## Selected passage
However, Elizabeth might have stayed in England, given the fact that she was married to an English nobleman, Thomas Hoby in June 1558. Thomas was a prominent member of the court, serving as the ambassador to France, and became Sir Hoby on 09.03.1566.

Unfortunately, Elizabeth was not able to be married to Sir Hoby for very long, as he died only four months after his knighthood. She still was close to the Queen, though, receiving an emotional letter of condolence from her. It might have dulled the ache a little, but Elizabeth soon had another Thomas to care for. She gave birth to Hoby’s son not long after her husband’s death and named him Thomas Posthumus.

Elizabeth’s second marriage was to another prominent courtier Lord John Russell, in 1576. The couple had two daughters together, during their ten-year union.

Elizabeth’s sisters married just as well, Mildred, her elder sister becoming the wife of Lord Burghley. Lord Burghley was Elizabeth the first’s most trusted advisor and offered Elizabeth’s son Thomas Posthumus tutelage at his side.

The connection gave Elizabeth confidence, and she was often involved in political affairs. Her puritanism is one of the reasons that she clashed with Shakespeare. She got up a petition to ban the rebuilding of Blackfriars Theatre, something that Shakespeare was connected with, as he was one of the seven shareholders.

Somehow, maybe because of her close friendship with the Queen, Elizabeth managed to convince many of the other people that lived in the ‘upmarket’ district of Blackfriars to oppose the building. Some of those that signed were Baron Hunsdon, the patron of the actors company.

Luckily for Shakespeare, and all the drama lovers that have enjoyed his plays throughout the succeeding years, she was ultimately unsuccessful in banning the company from performing.

## Required task 1
Can you copy the entries from their beginning through the line containing "Datenschutz (286, 1159)", including that line, and leave out the pictures?

## Screen-element location entries
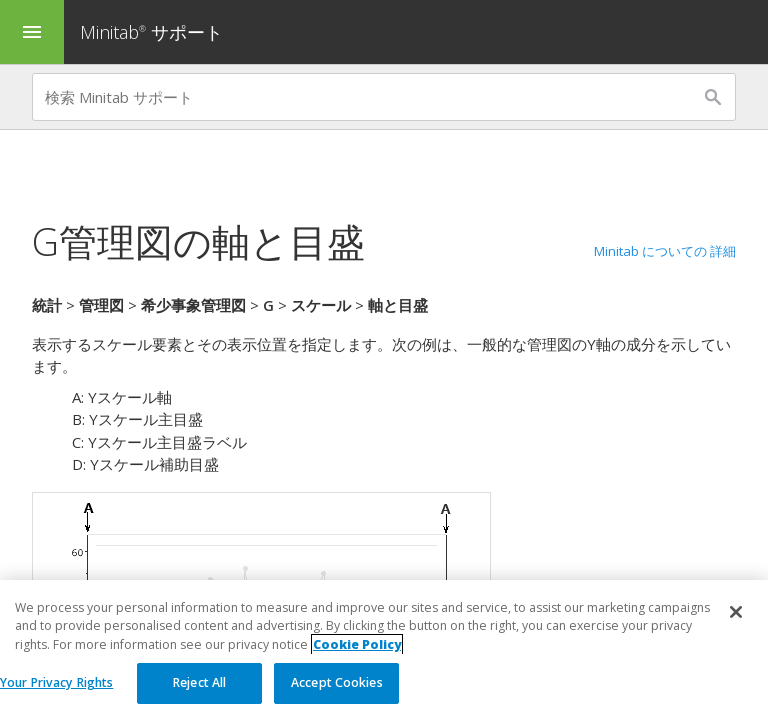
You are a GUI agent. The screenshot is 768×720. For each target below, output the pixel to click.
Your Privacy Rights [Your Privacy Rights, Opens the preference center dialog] (56, 682)
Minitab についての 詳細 (665, 251)
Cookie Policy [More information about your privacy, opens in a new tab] (357, 644)
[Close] (736, 612)
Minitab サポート (151, 32)
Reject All (199, 682)
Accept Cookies (337, 682)
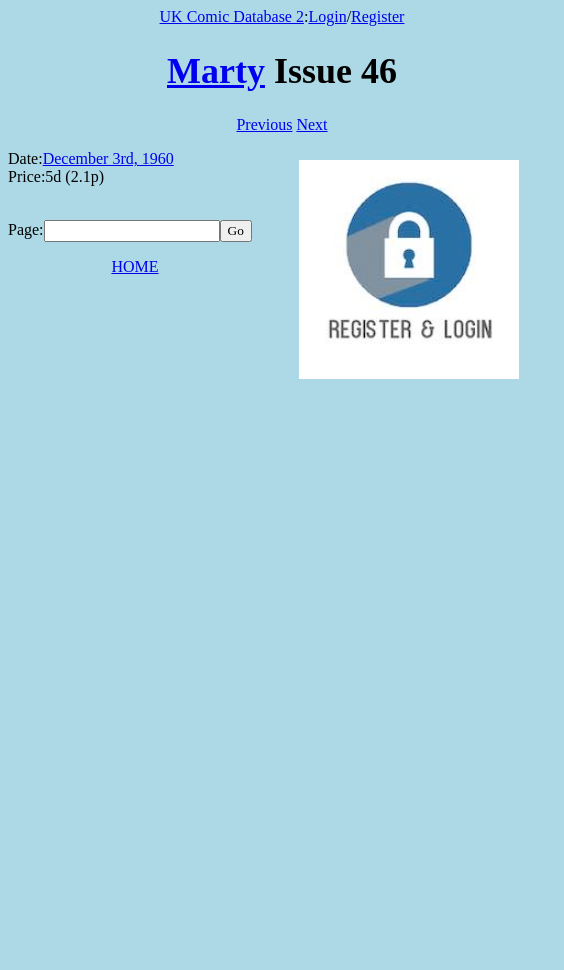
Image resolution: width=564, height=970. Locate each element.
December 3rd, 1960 (108, 158)
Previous (264, 124)
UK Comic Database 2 (232, 16)
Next (311, 124)
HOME (134, 266)
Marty (216, 71)
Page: (26, 229)
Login (327, 16)
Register (377, 16)
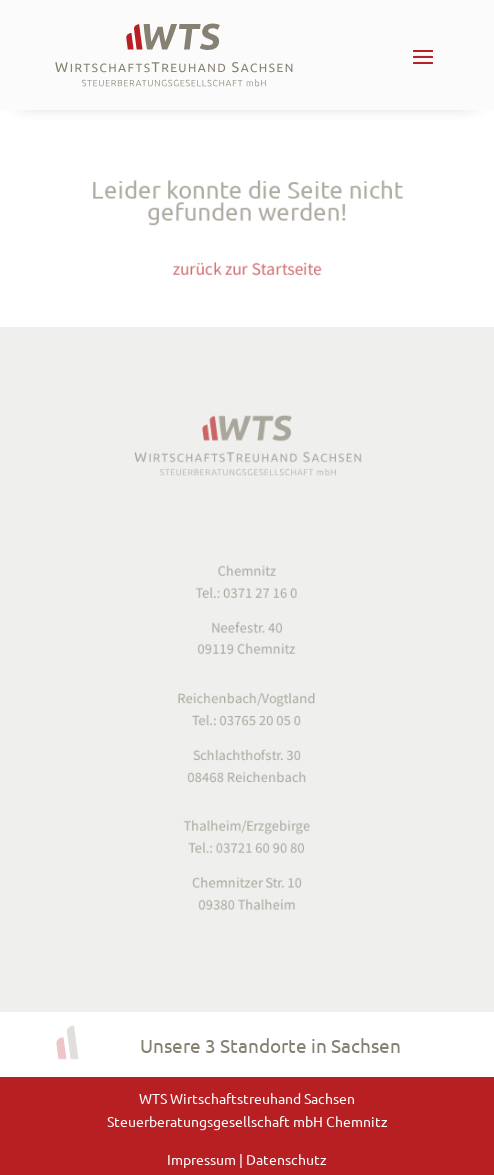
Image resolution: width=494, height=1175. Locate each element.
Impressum (203, 1159)
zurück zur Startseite (247, 265)
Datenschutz (286, 1159)
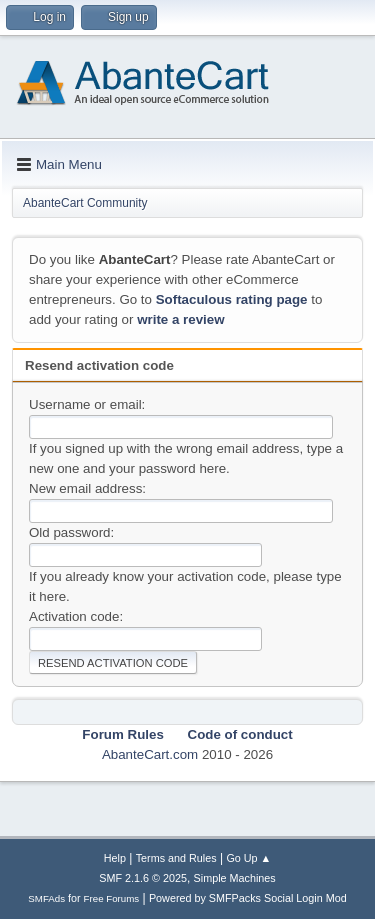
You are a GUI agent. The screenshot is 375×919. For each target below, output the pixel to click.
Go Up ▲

## Required task 2
Answer these about the passage on Elizabeth's marriages:
(a) In what month and year did Elizabeth marry Thomas Hoby?
(b) What name did she give the son born after Hoby's death?
(c) How many daughters did she have with Lord John Russell?

## Complete answer 1
You are a GUI agent. The screenshot is 768×720. For each target below, output the pixel to click.
Your Privacy Rights [Your Privacy Rights, Opens the preference center dialog] (56, 682)
Minitab についての 詳細 (665, 251)
Cookie Policy [More information about your privacy, opens in a new tab] (357, 644)
[Close] (736, 612)
Minitab サポート (151, 32)
Reject All (199, 682)
Accept Cookies (337, 682)
Image resolution: width=564, height=970. Locate each element.
December 3rd, 1960 (108, 158)
Previous (264, 124)
UK Comic Database 2 (232, 16)
Next (311, 124)
HOME (134, 266)
Marty (216, 71)
Page: (26, 229)
Login (327, 16)
Register (377, 16)
Image resolution: width=494, height=1175. Locate each element.
Impressum (203, 1159)
zurück zur Startseite (247, 265)
Datenschutz (286, 1159)

## Complete answer 2
(a) June 1558
(b) Thomas Posthumus
(c) Two